Sounded as bad as an idea as CARLOS DANGER !!

98sienna - the tundra is nowhere near the best quality truck, and their history backs it up.

They probably don't need each other any longer.

I hope they didn't scrap the plans and if they did, I hope they're skipping right to PHEV.

The first PHEV pickup to come out, I will buy it.
Even if it's a Chrapsler!

I think Ford's decision to end the partnership (and I believe it was Ford's choice) stems from the following: Toyota likely wasn't a heavy financial partner.

First, why else would Ford agree to share infotainment technology with Toyota as part of the original framework? Answer: Toyota was bringing technology to the table and wanted something in return besides an investor.

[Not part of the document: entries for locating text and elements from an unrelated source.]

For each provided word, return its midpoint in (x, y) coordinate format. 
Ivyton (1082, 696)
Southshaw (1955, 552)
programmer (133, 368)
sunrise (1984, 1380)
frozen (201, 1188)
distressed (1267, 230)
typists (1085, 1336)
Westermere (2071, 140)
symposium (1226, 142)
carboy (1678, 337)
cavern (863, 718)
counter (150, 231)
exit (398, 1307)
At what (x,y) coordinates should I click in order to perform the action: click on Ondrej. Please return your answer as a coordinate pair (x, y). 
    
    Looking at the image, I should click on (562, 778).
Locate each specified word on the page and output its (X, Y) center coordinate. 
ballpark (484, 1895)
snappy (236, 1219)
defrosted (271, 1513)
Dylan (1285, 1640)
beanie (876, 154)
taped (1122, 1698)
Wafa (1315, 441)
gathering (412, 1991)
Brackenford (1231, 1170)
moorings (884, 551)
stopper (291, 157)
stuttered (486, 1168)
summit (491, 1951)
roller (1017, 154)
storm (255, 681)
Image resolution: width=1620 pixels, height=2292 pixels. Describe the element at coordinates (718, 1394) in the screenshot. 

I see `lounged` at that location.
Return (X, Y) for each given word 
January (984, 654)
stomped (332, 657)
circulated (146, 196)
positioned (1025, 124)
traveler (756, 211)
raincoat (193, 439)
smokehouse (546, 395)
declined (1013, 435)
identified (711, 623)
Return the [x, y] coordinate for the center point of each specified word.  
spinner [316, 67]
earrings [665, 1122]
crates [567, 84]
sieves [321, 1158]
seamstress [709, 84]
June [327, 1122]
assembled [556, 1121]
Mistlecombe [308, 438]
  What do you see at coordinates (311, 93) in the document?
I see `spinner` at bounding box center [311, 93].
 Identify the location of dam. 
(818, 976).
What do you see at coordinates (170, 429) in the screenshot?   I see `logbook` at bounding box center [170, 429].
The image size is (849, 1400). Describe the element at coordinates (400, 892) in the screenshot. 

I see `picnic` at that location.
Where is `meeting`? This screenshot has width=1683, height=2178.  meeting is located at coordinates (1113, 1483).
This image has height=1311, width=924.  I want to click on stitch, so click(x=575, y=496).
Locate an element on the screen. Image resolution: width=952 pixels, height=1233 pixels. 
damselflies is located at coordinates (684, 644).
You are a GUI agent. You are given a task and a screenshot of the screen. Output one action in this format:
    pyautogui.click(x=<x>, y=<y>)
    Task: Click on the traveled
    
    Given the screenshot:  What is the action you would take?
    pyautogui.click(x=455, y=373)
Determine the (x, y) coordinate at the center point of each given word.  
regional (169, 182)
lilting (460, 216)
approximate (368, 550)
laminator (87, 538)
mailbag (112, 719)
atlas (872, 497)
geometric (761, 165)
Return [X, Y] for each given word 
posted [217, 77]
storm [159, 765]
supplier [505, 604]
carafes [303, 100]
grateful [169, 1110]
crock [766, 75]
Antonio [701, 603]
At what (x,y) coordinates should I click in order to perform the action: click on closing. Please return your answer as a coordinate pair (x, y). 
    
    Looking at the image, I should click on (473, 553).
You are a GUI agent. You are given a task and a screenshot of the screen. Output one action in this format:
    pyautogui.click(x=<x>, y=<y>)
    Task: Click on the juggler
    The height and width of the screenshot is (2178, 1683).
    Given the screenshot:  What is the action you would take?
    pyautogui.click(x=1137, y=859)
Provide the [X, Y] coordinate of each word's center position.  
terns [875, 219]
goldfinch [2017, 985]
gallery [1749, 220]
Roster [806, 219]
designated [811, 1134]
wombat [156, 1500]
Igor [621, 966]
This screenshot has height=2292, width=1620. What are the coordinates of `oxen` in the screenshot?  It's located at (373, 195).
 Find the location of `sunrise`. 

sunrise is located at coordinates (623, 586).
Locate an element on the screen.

Second, as Nick (and someone else here he quoted) pointed out, the Tundra's sales volume is far too low to justify a hefty financial investment on Toyota's part.

Thus, Toyota said "we'll bring the technology if you pay for the additional R&D" and Ford didn't like that arrangement. Who could blame them? Ford's hybrid technology is doing just fine on it's own (overzealous mileage claims notwithstanding).

Can't say that I blame toyota for backing out. Why would they want to associate themselves with junk? I am about to give the new Tundra a close look.

Ford is selling more hybrids in the US than Toyota anyway and holy cow...Ford is the number one truck seller. Why on earth would they need Toyota?